設問
以下のデータを全行、一字一句変えずに引用してください。

提供データ
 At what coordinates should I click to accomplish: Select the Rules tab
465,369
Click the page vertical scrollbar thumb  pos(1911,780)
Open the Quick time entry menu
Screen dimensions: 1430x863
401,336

解答
 At what coordinates should I click to accomplish: Select the Rules tab
465,369
Click the page vertical scrollbar thumb  pos(1911,780)
Open the Quick time entry menu
Screen dimensions: 1430x863
401,336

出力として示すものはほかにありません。